One hundred years from now I can imagine someone posting a similar question to a futuristic message board:

“Why do all strongmen have German accents?”

“Well … there was this guy named Arnold Schwarzenegger who was famous for a while back in the 20th century … .”

For about 20 min … ok I’ll stop now.

(Note to self: don’t use memes you don’t know that much about, especially on a board that started said meme.)

Oh god, are there barbershop quartets involved, too? :mad: I’m outta here. I really dislike that era of US history, I find it quaint and cloying. I can’t watch those old technicolor movies about that time, (sometimes starring Judy Garland). Just turns me off.

I can’t quite agree with you there; it was also the time when jazz and the blues were being born alongside ragtime; not that you’d know it from the syrupy milieu of the kind of movies you mention.

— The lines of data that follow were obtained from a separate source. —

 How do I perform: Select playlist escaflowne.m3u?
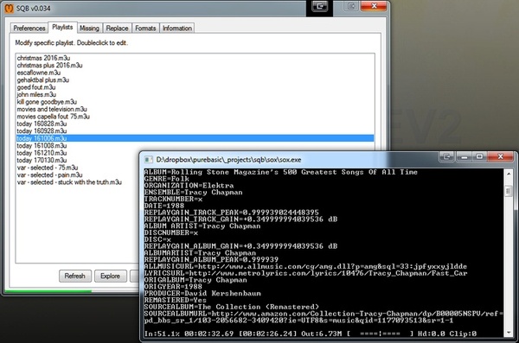(x=39, y=73)
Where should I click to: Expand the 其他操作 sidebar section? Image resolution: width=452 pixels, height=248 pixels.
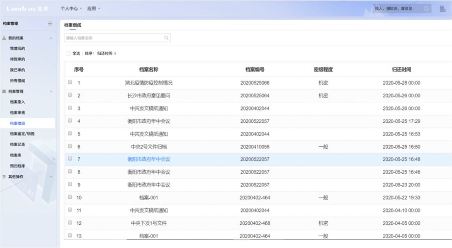[x=51, y=177]
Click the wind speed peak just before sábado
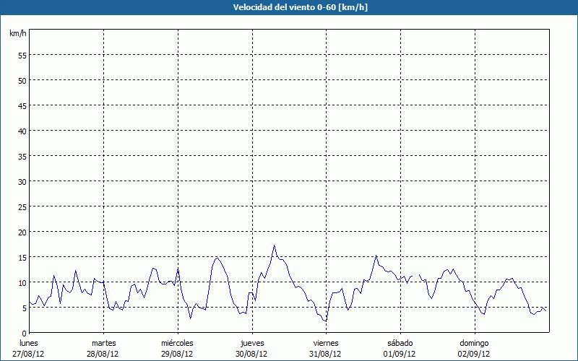Viewport: 578px width, 361px height. 376,256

All edgy or contrary currents in the culture of that time were ruthlessly excised from the studio’s finished product.

As for the strongmen (and strongwomen), there really was quite a fad for the genre. They’d perform not only in circuses, but also vaudeville (music halls), and so on. Some of the fascination seems to have been rooted in the increasing use of machinery in daily life, because the performance would often include the strongman resisting some mechanical contrivance. One strongman used to hold an airplane in place, on the runway, with his hair. (I’m not sure what exercises you do to strengthen hair).

I’d come in originally to say “bicycles? what bicycles?”, because I’d never really seen them associated with strongmen in particular. But then I saw Eyebrows’ post and now I stand corrected. As a matter of fact, I do know that about a century ago, it was common for a school or college track team to do bicycle events, too. About a century ago, Los Angeles High School used to have “Field Day” every semester, which was like an all-school track meet. The boy who won the bicycle race was considered the champion athlete of the school.